TAKEZAWA  Les jeunes ont tendance à se désintéresser de la musique classique. C’est vrai aussi bien en Allemagne qu’en France. Les Français sont toujours étonnés quand je leur dis — et j’ai été le premier à en être surpris — qu’une partie du répertoire classique occidental enseigné dans les écoles japonaises depuis la fin de la Seconde Guerre mondiale ne l’est pas dans les établissements scolaires français. Au Japon, les programmes prévoient du temps pour l’enseignement de la musique et dans la plupart des écoles primaires, il y a un orgue. Or c’est loin d’être le cas en France où il n’y a pratiquement pas d’heures de classe consacrées à l’enseignement de la musique. Jadis, les Français entendaient régulièrement de la musique classique quand ils allaient à l’église, et c’est là que se faisait l’essentiel de leur formation musicale. Mais à présent cette culture est en train de disparaître.

Ce dont la France a précisément besoin aujourd’hui, c’est de consacrer un nombre d’heures convenable à l’enseignement de la musique. Pour ma part, j’ai essayé de faire de mon mieux. C’est ainsi que, lorsque mes enfants étaient à l’école primaire, j’ai proposé à leur professeur d’emmener les élèves assister aux répétitions de notre orchestre. Le Japon est confronté au même problème dans le domaine des arts traditionnels japonais. Si nous voulons que ces formes d’art continuent à exister, nous devons les transmettre aux jeunes générations. Il faut, bien entendu, que nous fassions connaître les arts traditionnels japonais dans les autres pays, mais nous devons aussi les transmettre aux jeunes générations japonaises.

Apporter au Japon le soutien des artistes du monde entier

— En conclusion, quel message désirez-vous faire passer au Japonais ?
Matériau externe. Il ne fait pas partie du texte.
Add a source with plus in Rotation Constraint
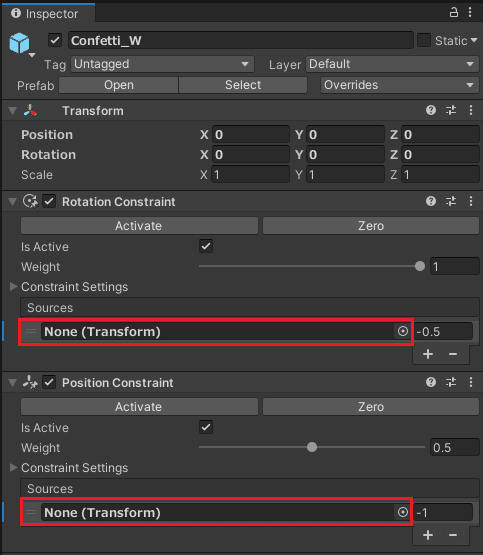 [428, 354]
TAKEZAWA  2011 a été une année terrible pour le Japon. Et maintenant, les Japonais doivent faire face au problème de la reconstruction. Je pense qu’il faut que tous ceux qui sont impliqués dans la musique, les arts et toutes sortes d’autres activités unissent leurs forces non seulement au Japon mais aussi dans les autres pays du monde.

Auparavant, les pays étrangers auraient considéré le Japon en se disant qu’il pouvait s’en sortir tout seul à cause de sa richesse économique. Mais maintenant les habitants de la planète sont tous liés les uns aux autres. J’espère que le Japon retirera quelque chose d’essentiel de cette expérience et qu’il en profitera pour s’orienter dans la bonne direction. Et je souhaite pouvoir y contribuer d’une façon ou d’une autre.